In 1964 Townes was awarded the Nobel Prize for Physics with the Soviet physicists Aleksander Prokhorov and Nikolai Basov, who — working independently — had also conceived of the idea of a laser. In that year, Townes gave a talk on science and religion at his church in Manhattan. The talk, which was later published in an IBM journal called THINK, caused a storm among scientists when it was republished in an MIT magazine called Technology Review. They saw no room in their profession for anything to do with religion. Townes went on to write papers on the boundary of science and religion, including “Why are we here; where are we going?” in 1997.

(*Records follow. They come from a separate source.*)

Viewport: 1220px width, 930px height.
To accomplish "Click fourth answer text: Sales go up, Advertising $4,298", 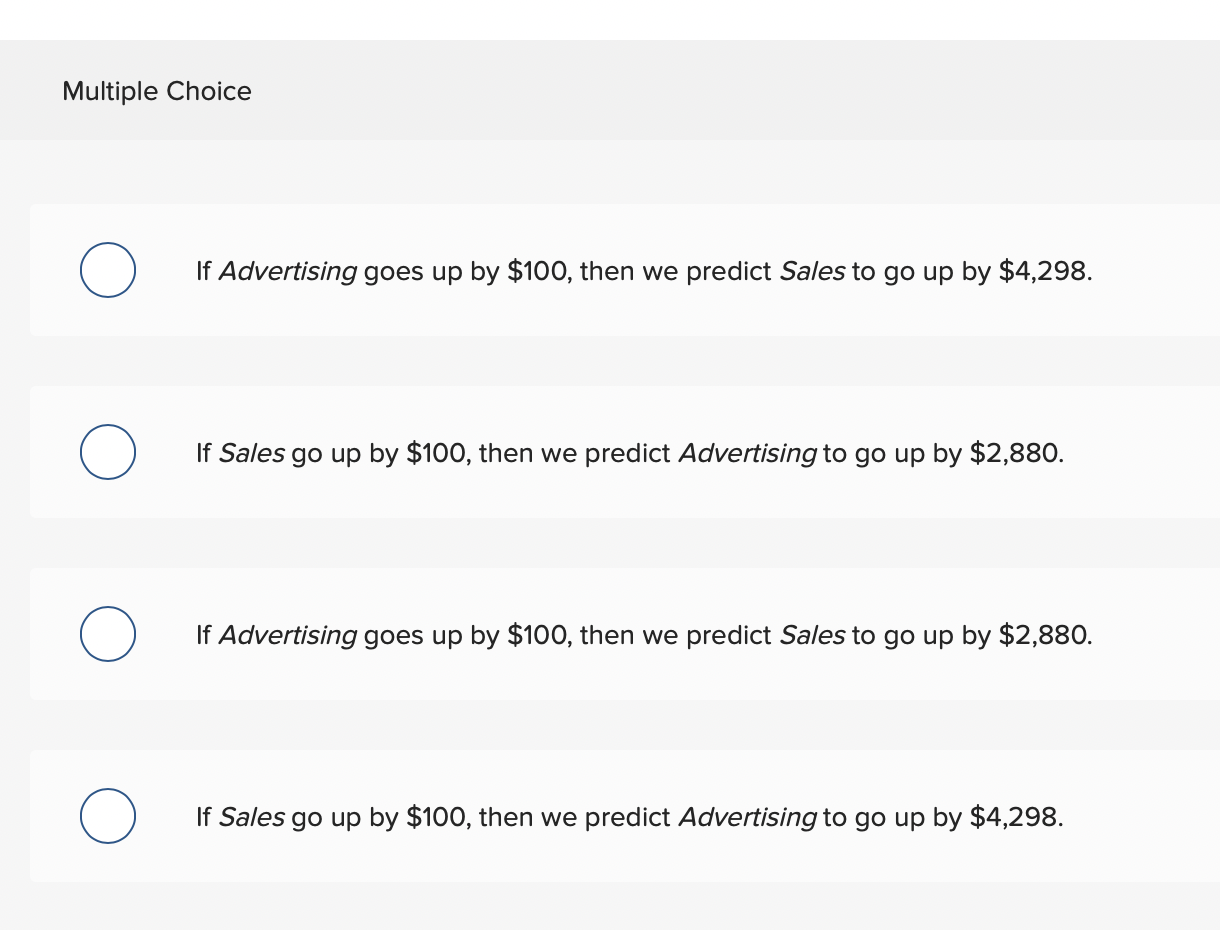I will tap(630, 818).
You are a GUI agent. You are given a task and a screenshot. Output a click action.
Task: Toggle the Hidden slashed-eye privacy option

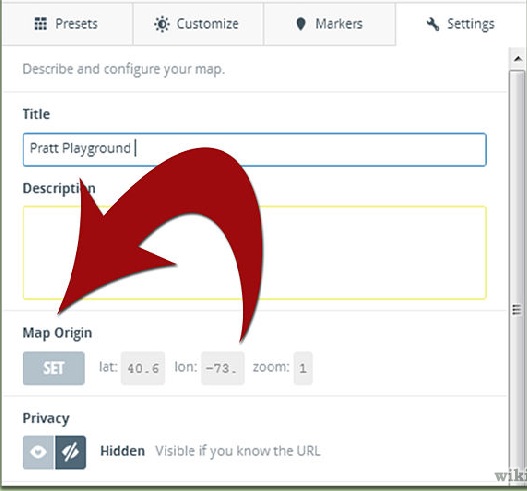pyautogui.click(x=71, y=452)
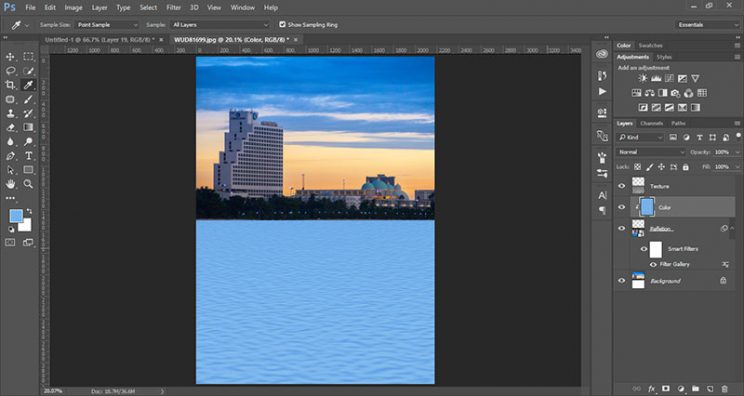The height and width of the screenshot is (396, 744).
Task: Click the delete layer trash icon
Action: pyautogui.click(x=725, y=389)

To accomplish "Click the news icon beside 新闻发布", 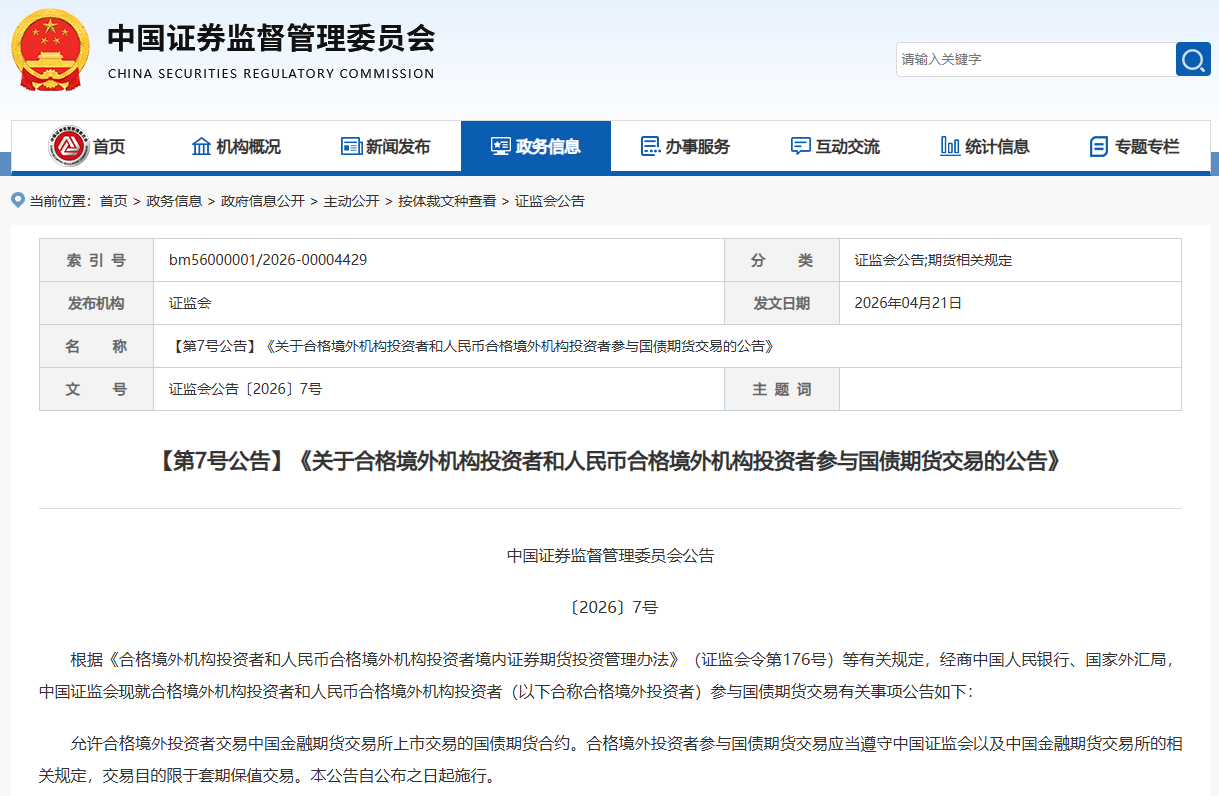I will pyautogui.click(x=351, y=146).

“While science and religion may seem different, they have many similarities, and should interact and enlighten each other,” says Townes. “Science tries to understand what our universe is like and how it works, including us humans. Religion is aimed at understanding the purpose and meaning of our universe, including our own lives. If the universe has a purpose or meaning, this must be reflected in its structure and functioning, and hence in science.”